Now, just read the following. MIT doubles energy use of solar by allowing panels to store and distribute energy overnight. 12 year old comes up with 3D solar cells that provides "500 x's more light absorption than current solar panels. Ohio State Univ. figures out how panels can absorb the entire range of the solar spectrum. SO YOU TELL ME, why isn't this front page news. It represents a finite end of oil dependence and the beginning of really cheap energy here. That's science. Let's see what the moran's do with that. It ads up to two times our current solar panel capacity x's 500 with just the two articles. Damn!
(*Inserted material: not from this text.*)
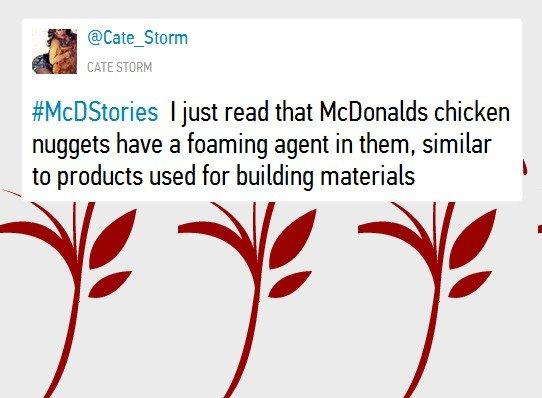Screen dimensions: 542x398
Task: Click the gray area above tweet card
Action: click(x=271, y=9)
Screw Hope, lets get some applied technology and turn these suckers out for the people.

(MIT breakthrough to allow solar panels to work both night and day - doubles efficiency)
http://web.mit.edu/newsoffice/2008/oxygen-0731.html

"In a revolutionary leap that could transform solar power from a marginal, boutique alternative into a mainstream energy source, MIT researchers have overcome a major barrier to large-scale solar power: storing energy for use when the sun doesn't shine.

'Until now, solar power has been a daytime-only energy source, because storing extra solar energy for later use is prohibitively expensive and grossly inefficient. With today's announcement, MIT researchers have hit upon a simple, inexpensive, highly efficient process for storing solar energy."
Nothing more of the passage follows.